Пораньше вечером он повел Ким в маленькое итальянское бистро недалеко от офиса, и они поболтали, угощаясь лазаньей и запивая ее бутылкой кьянти. Ее прежнее, настроение испарилось без следа. Ким выглядела вполне беззаботно, с энтузиазмом рассказывала ему о задуманной бизнес-экспансии: еще двух точках в соседнем квартале, – и Холлидей отлично понимал, что нет смысла возвращаться к ее истерике прошлой ночью. Он чувствовал облегчение, но одновременно и беспокойство оттого, что она даже не упомянула об этом инциденте, о своих слезах, не извинилась и вела себя так, словно не помнила о том, что между ними произошло.
Довольный, что их отношения снова выровнялись, Холлидей отвел Ким в мансарду и отправился в город.
Было почти четыре утра, когда он наконец вышел из “Пены” и медленно поехал к Вашингтон-сквер, сам не понимая, зачем это делает. Он свернул на площадь и припарковал “форд” под деревьями напротив Солано-Билдинг.
Соседнее здание перестроили в соответствии с новой модой: теперь его голографический фасад выглядел как мраморная вилла с колоннами времен рабовладельческого Юга. По сравнению с ним Солано-Билдинг со своими исчерканными граффити стенами казался темным, закопченным и почти зловещим. Холлидей прочитал одну из надписей: “Ви-рекс против виртуального империализма!” Интересно, что это значит?

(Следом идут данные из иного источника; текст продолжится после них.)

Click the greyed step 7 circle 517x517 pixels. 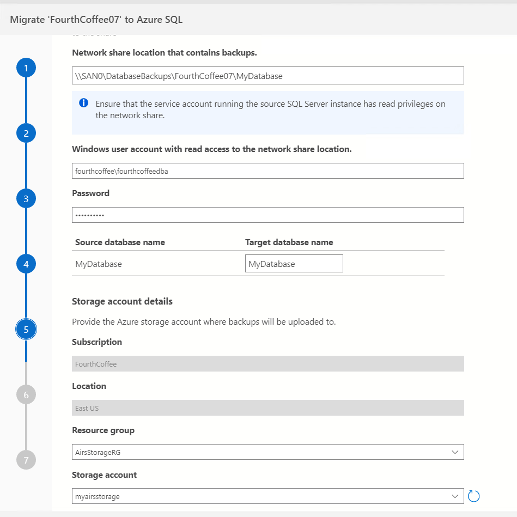[26, 460]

На улицах было по-прежнему многолюдно. Народ валом валил из ресторанов и баров, группы студентов околачивались на перекрестках. Несколько стариков собрались на площади поиграть в шахматы на старых бетонных столах вокруг печки. Беженцы и бездомные кучами спали под деревьями.
Повинуясь непонятному импульсу, Холлидей вылез из машины и пошел через площадь к игрокам за шахматными столиками. Земля под ногами сверкала изморозью, а дыхание вылетало изо рта облачком пара, похожим на нарисованный пузырек в комиксах, куда надо вписать фразу.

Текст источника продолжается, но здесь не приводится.